In our existing work, we have already shown how we can train high-quality predictive ranking models for iwantbetter.com (surpassing expert human performance) using only a couple of hundred data points by a combination of annotation instructions based on legal theory in combination with our expertise in efficient AI Finetuning. Comparable systems typically require tens of thousands of examples, showing an efficiency improvement of 10-100x.
First-year
The development of our legal foundation model precedes three stages within the first year, subsequently building the best legal foundation model in the world. First, by Q1 2024, will have implemented and improved on the best-known automated prompting strategies, significantly accelerating this otherwise labour-intensive process and automatically detecting the best prompts. This will result in Safe Sign v1, a state-of-the-art legal model evaluated on publicly available academic benchmarks.
Secondly, by Q2 2024, Safe Sign v2 will have exceeded this performance by making use of any additional publicly available legal data on the web in combination with our existing proprietary legal documents. We will also incorporate a thorough error and weakness analysis of Safe Sign v1 using our Curriculum Learning algorithms to counter known issues by automatically excluding low-quality or toxic data sources. Finally, we will employ state-of-the-art sparsity and quantisation schemes, ensuring our foundation models can be easily run on consumer-grade laptops or through calls to our servers from mobile devices.

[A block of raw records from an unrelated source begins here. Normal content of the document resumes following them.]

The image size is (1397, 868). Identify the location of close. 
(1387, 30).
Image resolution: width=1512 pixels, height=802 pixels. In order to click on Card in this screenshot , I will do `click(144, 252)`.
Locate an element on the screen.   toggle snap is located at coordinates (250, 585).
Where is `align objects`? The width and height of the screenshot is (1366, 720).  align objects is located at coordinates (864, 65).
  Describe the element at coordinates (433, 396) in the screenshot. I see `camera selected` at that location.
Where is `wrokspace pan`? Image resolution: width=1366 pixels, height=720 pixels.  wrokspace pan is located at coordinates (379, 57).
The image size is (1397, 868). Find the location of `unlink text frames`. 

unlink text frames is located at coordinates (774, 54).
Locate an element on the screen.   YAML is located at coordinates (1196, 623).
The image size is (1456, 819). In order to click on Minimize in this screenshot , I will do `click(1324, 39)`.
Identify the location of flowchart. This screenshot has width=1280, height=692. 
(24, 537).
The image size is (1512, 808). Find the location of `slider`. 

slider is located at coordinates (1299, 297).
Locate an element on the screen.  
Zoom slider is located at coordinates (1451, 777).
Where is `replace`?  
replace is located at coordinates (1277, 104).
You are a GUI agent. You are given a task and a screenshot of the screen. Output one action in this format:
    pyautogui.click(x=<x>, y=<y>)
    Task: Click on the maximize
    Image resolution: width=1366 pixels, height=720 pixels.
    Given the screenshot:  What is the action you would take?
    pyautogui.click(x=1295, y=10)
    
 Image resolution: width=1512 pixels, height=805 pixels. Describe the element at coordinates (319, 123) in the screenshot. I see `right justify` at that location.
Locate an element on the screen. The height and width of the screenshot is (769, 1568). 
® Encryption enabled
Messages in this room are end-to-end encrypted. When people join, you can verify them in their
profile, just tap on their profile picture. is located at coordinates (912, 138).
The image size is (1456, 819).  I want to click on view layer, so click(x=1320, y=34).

Finally, by Q4 2024, Safe Sign v3 will be released as the world's most accurate, safe and explainable LegalAI Foundation model, featuring:
Our fundamental goal of strategic independence from competing players will fundamentally require our own web-scale LLM pre-training before the above-outlined techniques are employed in the model. The purpose of our work in the first year is thus to establish ourselves as a current world leader in Legal AI (at a stage of semi-independence) while setting the foundation of full independence through significantly more efficient, independent training run through our exploration of curriculum learning.
Our north star for Safe Sign (full independence, maximum safety, highest accuracy) will thus be achieved in the following year, provided an extra funding round of significantly higher magnitude, ensuring significant edge and moat over any future versions of GPT-X or competing legal tech.